◆ **Work instruction**: Your task is to repeat the data exactly, every line of it.

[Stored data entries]
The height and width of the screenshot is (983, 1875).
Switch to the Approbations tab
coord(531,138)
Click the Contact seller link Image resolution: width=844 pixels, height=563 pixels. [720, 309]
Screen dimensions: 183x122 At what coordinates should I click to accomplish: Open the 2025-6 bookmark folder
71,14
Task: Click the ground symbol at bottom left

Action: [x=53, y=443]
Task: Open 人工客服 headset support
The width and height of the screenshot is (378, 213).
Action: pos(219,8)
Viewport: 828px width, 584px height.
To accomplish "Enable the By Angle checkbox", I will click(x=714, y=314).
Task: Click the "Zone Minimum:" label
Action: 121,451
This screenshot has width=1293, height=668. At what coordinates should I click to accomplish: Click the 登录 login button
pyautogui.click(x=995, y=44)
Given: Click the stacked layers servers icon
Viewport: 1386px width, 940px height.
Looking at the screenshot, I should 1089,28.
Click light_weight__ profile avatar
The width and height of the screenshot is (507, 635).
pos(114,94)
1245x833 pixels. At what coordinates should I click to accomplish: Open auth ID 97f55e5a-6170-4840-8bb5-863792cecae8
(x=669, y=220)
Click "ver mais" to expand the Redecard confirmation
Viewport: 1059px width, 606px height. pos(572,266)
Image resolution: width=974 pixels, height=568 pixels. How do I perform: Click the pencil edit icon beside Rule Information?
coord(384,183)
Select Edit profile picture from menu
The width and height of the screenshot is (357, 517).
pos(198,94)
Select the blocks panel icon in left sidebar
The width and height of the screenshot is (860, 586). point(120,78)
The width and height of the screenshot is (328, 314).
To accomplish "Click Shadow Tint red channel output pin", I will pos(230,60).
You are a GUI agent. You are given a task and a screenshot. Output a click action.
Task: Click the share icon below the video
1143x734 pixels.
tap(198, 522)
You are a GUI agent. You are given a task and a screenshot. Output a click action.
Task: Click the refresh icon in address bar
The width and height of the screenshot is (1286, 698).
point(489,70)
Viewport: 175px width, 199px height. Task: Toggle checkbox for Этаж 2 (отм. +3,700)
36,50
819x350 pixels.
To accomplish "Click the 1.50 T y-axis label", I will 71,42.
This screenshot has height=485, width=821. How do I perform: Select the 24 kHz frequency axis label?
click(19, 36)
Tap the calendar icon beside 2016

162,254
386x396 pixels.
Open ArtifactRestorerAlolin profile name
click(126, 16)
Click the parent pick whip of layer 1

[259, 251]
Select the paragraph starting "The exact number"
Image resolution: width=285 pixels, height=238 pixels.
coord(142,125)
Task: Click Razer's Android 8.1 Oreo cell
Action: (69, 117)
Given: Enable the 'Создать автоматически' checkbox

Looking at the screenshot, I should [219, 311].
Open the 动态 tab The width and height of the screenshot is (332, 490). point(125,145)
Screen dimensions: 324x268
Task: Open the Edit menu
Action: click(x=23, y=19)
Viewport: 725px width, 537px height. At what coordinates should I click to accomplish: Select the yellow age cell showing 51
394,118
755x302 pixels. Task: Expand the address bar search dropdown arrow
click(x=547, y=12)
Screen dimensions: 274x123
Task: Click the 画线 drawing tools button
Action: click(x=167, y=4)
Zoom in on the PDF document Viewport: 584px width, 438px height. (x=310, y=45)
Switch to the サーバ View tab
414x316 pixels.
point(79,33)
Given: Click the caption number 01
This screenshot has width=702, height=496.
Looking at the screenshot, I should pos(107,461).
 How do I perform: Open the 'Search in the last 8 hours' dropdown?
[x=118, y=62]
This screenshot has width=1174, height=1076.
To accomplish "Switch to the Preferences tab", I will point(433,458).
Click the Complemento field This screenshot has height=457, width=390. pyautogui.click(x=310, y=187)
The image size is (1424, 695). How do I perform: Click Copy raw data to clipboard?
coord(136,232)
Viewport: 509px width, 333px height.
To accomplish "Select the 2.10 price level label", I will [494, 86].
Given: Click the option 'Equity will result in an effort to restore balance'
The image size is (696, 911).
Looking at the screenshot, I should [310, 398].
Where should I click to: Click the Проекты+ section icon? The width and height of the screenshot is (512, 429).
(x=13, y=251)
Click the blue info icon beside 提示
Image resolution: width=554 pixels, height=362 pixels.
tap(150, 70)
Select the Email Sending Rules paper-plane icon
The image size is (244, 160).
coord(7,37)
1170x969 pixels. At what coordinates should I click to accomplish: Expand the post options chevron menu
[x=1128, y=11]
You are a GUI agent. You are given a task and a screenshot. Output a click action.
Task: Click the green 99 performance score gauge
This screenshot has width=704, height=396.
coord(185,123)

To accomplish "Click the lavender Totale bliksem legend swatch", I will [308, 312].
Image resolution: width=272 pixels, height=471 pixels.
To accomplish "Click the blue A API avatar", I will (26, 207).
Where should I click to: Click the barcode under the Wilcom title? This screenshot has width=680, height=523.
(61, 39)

◆ **Response below**:
The height and width of the screenshot is (983, 1875).
Switch to the Approbations tab
coord(531,138)
Click the Contact seller link Image resolution: width=844 pixels, height=563 pixels. [720, 309]
Screen dimensions: 183x122 At what coordinates should I click to accomplish: Open the 2025-6 bookmark folder
71,14
Task: Click the ground symbol at bottom left

Action: [x=53, y=443]
Task: Open 人工客服 headset support
The width and height of the screenshot is (378, 213).
Action: pos(219,8)
Viewport: 828px width, 584px height.
To accomplish "Enable the By Angle checkbox", I will click(x=714, y=314).
Task: Click the "Zone Minimum:" label
Action: 121,451
This screenshot has width=1293, height=668. At what coordinates should I click to accomplish: Click the 登录 login button
pyautogui.click(x=995, y=44)
Given: Click the stacked layers servers icon
Viewport: 1386px width, 940px height.
Looking at the screenshot, I should 1089,28.
Click light_weight__ profile avatar
The width and height of the screenshot is (507, 635).
pos(114,94)
1245x833 pixels. At what coordinates should I click to accomplish: Open auth ID 97f55e5a-6170-4840-8bb5-863792cecae8
(x=669, y=220)
Click "ver mais" to expand the Redecard confirmation
Viewport: 1059px width, 606px height. pos(572,266)
Image resolution: width=974 pixels, height=568 pixels. How do I perform: Click the pencil edit icon beside Rule Information?
coord(384,183)
Select Edit profile picture from menu
The width and height of the screenshot is (357, 517).
pos(198,94)
Select the blocks panel icon in left sidebar
The width and height of the screenshot is (860, 586). point(120,78)
The width and height of the screenshot is (328, 314).
To accomplish "Click Shadow Tint red channel output pin", I will pos(230,60).
You are a GUI agent. You are given a task and a screenshot. Output a click action.
Task: Click the share icon below the video
1143x734 pixels.
tap(198, 522)
You are a GUI agent. You are given a task and a screenshot. Output a click action.
Task: Click the refresh icon in address bar
The width and height of the screenshot is (1286, 698).
point(489,70)
Viewport: 175px width, 199px height. Task: Toggle checkbox for Этаж 2 (отм. +3,700)
36,50
819x350 pixels.
To accomplish "Click the 1.50 T y-axis label", I will 71,42.
This screenshot has height=485, width=821. How do I perform: Select the 24 kHz frequency axis label?
click(19, 36)
Tap the calendar icon beside 2016

162,254
386x396 pixels.
Open ArtifactRestorerAlolin profile name
click(126, 16)
Click the parent pick whip of layer 1

[259, 251]
Select the paragraph starting "The exact number"
Image resolution: width=285 pixels, height=238 pixels.
coord(142,125)
Task: Click Razer's Android 8.1 Oreo cell
Action: (69, 117)
Given: Enable the 'Создать автоматически' checkbox

Looking at the screenshot, I should [219, 311].
Open the 动态 tab The width and height of the screenshot is (332, 490). point(125,145)
Screen dimensions: 324x268
Task: Open the Edit menu
Action: click(x=23, y=19)
Viewport: 725px width, 537px height. At what coordinates should I click to accomplish: Select the yellow age cell showing 51
394,118
755x302 pixels. Task: Expand the address bar search dropdown arrow
click(x=547, y=12)
Screen dimensions: 274x123
Task: Click the 画线 drawing tools button
Action: click(x=167, y=4)
Zoom in on the PDF document Viewport: 584px width, 438px height. (x=310, y=45)
Switch to the サーバ View tab
414x316 pixels.
point(79,33)
Given: Click the caption number 01
This screenshot has width=702, height=496.
Looking at the screenshot, I should pos(107,461).
 How do I perform: Open the 'Search in the last 8 hours' dropdown?
[x=118, y=62]
This screenshot has width=1174, height=1076.
To accomplish "Switch to the Preferences tab", I will point(433,458).
Click the Complemento field This screenshot has height=457, width=390. pyautogui.click(x=310, y=187)
The image size is (1424, 695). How do I perform: Click Copy raw data to clipboard?
coord(136,232)
Viewport: 509px width, 333px height.
To accomplish "Select the 2.10 price level label", I will [494, 86].
Given: Click the option 'Equity will result in an effort to restore balance'
The image size is (696, 911).
Looking at the screenshot, I should [310, 398].
Where should I click to: Click the Проекты+ section icon? The width and height of the screenshot is (512, 429).
(x=13, y=251)
Click the blue info icon beside 提示
Image resolution: width=554 pixels, height=362 pixels.
tap(150, 70)
Select the Email Sending Rules paper-plane icon
The image size is (244, 160).
coord(7,37)
1170x969 pixels. At what coordinates should I click to accomplish: Expand the post options chevron menu
[x=1128, y=11]
You are a GUI agent. You are given a task and a screenshot. Output a click action.
Task: Click the green 99 performance score gauge
This screenshot has width=704, height=396.
coord(185,123)

To accomplish "Click the lavender Totale bliksem legend swatch", I will [308, 312].
Image resolution: width=272 pixels, height=471 pixels.
To accomplish "Click the blue A API avatar", I will (26, 207).
Where should I click to: Click the barcode under the Wilcom title? This screenshot has width=680, height=523.
(61, 39)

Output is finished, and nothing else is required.